JB favorites include linden, apple and crabapple trees, purple leaf plum roses, hibiscus, sweet potato vine and grapes are like a juicy steak. Then there is a whole list of other plants that they will feed on when they come across them.
JBs are the adults of white grubs. The adults hatch now, lay eggs in August through September, hatch and do a little feeding in the fall, and overwinter as larvae.
There are a couple of misconceptions when it comes to JBs. One is that if you eliminate all the grubs in the lawn, you eliminate JBs. Not true.
You may eliminate grubs in your lawn (and possibly other good insects), but if you have the preferred plants they will come from neighbors and elsewhere.

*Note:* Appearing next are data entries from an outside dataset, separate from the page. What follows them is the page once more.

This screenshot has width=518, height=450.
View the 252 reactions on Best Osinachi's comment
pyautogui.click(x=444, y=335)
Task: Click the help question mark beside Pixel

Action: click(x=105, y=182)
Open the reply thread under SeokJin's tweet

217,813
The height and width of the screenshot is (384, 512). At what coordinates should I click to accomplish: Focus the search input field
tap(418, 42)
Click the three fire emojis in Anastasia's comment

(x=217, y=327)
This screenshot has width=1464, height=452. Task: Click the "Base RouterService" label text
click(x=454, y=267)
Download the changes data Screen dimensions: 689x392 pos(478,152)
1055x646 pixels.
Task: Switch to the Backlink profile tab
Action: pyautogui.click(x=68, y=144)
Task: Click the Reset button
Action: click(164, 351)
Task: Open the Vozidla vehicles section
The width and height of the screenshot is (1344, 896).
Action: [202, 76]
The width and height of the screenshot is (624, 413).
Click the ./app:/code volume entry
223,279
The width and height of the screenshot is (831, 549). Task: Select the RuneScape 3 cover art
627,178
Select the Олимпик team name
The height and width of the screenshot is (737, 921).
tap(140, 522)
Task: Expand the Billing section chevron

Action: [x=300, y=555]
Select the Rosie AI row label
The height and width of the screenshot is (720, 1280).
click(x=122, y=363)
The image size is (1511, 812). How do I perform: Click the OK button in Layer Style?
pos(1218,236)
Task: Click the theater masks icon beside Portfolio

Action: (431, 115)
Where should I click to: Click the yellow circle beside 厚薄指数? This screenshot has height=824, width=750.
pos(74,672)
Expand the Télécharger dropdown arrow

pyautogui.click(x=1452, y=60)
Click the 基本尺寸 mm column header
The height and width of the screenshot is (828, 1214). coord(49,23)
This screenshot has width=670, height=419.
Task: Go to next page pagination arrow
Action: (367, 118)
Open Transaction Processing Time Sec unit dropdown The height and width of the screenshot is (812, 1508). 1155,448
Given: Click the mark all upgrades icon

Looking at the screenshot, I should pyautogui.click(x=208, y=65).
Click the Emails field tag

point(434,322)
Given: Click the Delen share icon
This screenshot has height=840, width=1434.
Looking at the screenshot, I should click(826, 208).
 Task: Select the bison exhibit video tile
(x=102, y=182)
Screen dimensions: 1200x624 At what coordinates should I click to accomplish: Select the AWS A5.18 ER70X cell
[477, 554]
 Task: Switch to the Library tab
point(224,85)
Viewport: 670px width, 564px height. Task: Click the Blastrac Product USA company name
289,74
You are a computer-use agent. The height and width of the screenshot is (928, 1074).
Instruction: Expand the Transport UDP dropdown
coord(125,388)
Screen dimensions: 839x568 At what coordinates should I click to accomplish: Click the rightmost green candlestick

Another one is that JB traps are useful in eliminating the beetles. This is debatable. Since the traps attract JBs to them, if you have them in lawn areas where you also have preferred plants, they still feed on the plants.
On the other hand, if you have small populations and can put the traps away from desired plants, you might knock down some of the population.
Some people find traps to be helpful in keeping populations low. However, if populations are high in your area, you will be dumping a lot of JBs out of the traps. I guess better the traps than on your plants, right?
Small populations can be managed by knocking the adults into a bucket of soapy water. Doing this daily (takes a lot of time) and when they are in the peak feeding frenzy (afternoon) may help some.
There are also pesticides that are effective while at the same time, safe to use. However, you must be careful not to use them when pollinators are out during the afternoon.